Le financement par partenariat public-privé (PPP), bien connu dans le secteur autoroutier, est apparu comme conforme pour soutenir un projet de ligne à grande vitesse. La France a été le premier pays à recourir à ce type de financement. Elle a élaboré son cadre PPP en 2006, et a mis en place deux modèles PPP pour des projets d'infrastructure à grande vitesse :
• la concession, où l'opérateur historique (ou l'État) charge l’opérateur privé – le concessionnaire - de concevoir, financer, construire (ou rénover), et exploiter à ses risques et périls l’infrastructure concédée. Toute concession a une fin (30-50 ans voire plus);
• Le marché de partenariat : missions confiées par la puissance publique au partenaire privé mais la rémunération du partenaire privé pour la réalisation de ces missions se fait sous forme de loyers.
Ces PPP permettent e mettre en service des lignes nouvelles dont la rentabilité n'est pas garantie, mais soulagent aussi les finances publiques. À titre d'exemple, les 4 LGV mises en service entre 2016 et 2018 en France (EST, BPL, SEA, CNM) devaient nécessiter près de 15 milliards € pour 671 kilomètres cumulés, soit 22 millions € du kilomètre. C’est une somme qui ne pouvait être couverte par les seuls péages ferroviaires, car les gains de trafic étaient limités. Il était donc nécessaire de mobiliser de l’argent public. Comme l’État ne pouvait à lui seul couvrir un montant total de subventions dépassant 7 milliards d’euros, il a été fait appel aux collectivités territoriales pour près de la moitié de cette somme. Le secteur privé a été ensuite mobilisé pour le reste :
• soit via une concession de 50 ans comme sur la SEA Tours-Bordeaux ;
• soit via des contrats de partenariat public-privé (PPP) de 30 ans, dans le cadre desquels l’entreprise qui construit et entretient la ligne ne supporte pas le risque trafic. C'est le cas de la LGV BPL (Bretagne-Pays de la Loire).

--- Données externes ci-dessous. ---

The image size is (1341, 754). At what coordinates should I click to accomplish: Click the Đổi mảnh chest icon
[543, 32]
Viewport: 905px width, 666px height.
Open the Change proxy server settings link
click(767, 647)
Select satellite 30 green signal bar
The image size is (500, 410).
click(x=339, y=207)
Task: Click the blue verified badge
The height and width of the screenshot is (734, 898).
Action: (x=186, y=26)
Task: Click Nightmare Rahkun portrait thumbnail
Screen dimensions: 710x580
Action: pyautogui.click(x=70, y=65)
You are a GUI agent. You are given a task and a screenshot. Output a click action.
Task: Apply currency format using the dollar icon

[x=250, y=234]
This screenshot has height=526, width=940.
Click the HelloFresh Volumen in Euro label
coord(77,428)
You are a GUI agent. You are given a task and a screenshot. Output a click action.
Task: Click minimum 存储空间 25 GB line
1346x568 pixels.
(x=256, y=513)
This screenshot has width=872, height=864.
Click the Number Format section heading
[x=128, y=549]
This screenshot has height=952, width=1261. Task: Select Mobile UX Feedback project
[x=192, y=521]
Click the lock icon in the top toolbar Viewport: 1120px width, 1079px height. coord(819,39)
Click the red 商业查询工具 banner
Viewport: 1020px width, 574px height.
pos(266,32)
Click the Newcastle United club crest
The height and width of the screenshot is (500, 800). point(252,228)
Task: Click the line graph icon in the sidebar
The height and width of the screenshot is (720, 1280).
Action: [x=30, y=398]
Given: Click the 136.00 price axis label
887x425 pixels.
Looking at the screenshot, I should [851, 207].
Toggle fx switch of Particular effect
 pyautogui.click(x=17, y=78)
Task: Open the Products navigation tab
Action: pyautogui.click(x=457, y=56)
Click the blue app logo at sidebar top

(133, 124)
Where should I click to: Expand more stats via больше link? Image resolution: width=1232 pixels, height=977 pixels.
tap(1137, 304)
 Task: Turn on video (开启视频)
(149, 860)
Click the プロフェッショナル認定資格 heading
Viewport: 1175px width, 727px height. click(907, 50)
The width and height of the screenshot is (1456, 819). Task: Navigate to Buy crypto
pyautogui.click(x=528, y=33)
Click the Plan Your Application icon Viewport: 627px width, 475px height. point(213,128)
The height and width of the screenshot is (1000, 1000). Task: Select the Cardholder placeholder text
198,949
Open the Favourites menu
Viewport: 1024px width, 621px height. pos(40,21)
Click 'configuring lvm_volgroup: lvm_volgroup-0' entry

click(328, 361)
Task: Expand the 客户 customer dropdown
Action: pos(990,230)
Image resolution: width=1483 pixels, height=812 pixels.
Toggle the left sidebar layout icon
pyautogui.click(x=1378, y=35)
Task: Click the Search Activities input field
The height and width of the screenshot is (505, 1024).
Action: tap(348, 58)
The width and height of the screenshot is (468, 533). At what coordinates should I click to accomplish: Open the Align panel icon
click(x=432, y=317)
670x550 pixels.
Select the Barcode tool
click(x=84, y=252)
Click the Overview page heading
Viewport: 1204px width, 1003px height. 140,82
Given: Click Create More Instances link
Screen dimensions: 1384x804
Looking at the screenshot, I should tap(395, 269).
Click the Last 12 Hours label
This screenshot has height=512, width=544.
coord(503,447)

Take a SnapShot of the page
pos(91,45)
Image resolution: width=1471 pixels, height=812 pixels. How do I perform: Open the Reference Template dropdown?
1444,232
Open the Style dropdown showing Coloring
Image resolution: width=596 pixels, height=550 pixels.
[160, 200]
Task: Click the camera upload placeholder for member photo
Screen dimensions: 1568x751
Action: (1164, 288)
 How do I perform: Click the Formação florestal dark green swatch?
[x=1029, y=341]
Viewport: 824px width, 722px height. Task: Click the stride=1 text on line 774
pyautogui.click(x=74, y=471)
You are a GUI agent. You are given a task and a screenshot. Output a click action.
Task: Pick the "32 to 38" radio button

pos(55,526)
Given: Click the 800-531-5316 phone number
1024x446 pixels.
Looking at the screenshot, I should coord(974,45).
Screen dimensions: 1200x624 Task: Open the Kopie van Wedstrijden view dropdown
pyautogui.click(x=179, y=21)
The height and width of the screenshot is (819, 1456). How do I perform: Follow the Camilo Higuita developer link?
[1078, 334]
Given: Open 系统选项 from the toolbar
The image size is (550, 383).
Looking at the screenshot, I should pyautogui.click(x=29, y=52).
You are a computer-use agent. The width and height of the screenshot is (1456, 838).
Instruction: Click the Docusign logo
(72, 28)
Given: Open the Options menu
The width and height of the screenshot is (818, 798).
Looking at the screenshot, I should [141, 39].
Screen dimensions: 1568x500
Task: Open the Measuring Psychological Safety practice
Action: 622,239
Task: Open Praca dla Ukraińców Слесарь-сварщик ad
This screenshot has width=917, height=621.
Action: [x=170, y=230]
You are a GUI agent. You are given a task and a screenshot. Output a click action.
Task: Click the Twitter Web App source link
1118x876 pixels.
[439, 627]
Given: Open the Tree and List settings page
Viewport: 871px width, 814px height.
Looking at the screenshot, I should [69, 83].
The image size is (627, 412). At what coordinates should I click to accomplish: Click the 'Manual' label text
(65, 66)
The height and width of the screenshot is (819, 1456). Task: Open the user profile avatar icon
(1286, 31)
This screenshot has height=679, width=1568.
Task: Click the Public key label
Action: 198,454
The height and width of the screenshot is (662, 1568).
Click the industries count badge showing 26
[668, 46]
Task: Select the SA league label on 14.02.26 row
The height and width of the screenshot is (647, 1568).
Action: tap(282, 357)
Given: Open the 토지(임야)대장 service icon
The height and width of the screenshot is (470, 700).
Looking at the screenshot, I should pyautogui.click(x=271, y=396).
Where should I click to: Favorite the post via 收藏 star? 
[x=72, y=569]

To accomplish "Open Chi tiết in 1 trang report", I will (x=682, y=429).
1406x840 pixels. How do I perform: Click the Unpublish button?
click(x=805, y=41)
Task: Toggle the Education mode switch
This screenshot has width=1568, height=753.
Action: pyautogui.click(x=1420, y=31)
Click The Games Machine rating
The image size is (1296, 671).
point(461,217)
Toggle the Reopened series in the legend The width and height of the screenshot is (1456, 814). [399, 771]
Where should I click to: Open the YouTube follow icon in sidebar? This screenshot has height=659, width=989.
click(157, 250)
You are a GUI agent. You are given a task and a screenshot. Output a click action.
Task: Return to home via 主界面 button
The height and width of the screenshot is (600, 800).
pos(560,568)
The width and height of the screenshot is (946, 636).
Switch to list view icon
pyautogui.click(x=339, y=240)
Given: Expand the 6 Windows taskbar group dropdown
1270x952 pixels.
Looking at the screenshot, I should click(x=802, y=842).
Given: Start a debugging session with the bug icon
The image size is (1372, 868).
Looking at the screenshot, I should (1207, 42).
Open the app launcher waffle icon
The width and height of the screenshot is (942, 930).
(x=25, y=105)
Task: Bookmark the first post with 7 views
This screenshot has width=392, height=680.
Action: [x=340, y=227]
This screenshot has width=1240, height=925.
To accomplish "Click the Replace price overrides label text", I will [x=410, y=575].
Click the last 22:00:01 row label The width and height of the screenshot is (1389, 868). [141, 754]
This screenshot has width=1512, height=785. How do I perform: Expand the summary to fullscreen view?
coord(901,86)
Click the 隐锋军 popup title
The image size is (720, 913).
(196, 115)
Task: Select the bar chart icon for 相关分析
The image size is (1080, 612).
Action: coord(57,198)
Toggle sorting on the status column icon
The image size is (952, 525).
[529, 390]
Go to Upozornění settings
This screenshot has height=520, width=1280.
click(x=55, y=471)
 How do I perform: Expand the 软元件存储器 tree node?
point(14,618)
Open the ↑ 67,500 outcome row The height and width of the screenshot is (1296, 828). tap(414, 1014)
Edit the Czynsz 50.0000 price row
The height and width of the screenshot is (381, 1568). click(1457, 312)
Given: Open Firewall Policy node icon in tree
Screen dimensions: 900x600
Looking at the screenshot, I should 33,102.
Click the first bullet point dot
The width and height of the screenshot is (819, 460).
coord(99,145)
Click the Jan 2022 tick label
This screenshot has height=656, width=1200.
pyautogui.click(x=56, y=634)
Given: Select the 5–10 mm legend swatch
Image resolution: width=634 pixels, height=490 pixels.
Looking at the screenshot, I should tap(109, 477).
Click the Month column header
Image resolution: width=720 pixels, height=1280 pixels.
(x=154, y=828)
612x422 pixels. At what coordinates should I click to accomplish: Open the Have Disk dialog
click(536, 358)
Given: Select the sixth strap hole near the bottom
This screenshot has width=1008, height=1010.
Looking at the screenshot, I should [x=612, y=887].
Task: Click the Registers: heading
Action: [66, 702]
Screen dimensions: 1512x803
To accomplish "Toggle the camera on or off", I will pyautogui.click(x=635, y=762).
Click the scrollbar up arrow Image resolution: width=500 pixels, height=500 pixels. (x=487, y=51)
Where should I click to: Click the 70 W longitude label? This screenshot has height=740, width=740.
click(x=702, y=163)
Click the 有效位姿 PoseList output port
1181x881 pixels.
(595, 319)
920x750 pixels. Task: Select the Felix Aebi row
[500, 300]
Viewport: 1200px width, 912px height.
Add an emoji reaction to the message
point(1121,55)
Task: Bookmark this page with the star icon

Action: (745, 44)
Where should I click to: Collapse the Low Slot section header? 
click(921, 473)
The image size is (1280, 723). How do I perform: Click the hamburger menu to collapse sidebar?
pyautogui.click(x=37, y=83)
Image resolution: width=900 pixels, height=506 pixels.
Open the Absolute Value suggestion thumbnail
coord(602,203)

Relevons tout de même que l'incidence relativement faible du financement privé de l'infrastructure à grande vitesse observée par de nombreux auteurs s'explique selon eux par l'éventail de risques et de complications associés à ces projets, notamment l'inadéquation entre l'exigence des actionnaires de disposer de flux de recettes adéquats en temps voulu, la tendance des banques à éviter un endettement excessif de l'exécutant du projet et les caractéristiques qui composent un projet d'infrastructure à grande vitesse.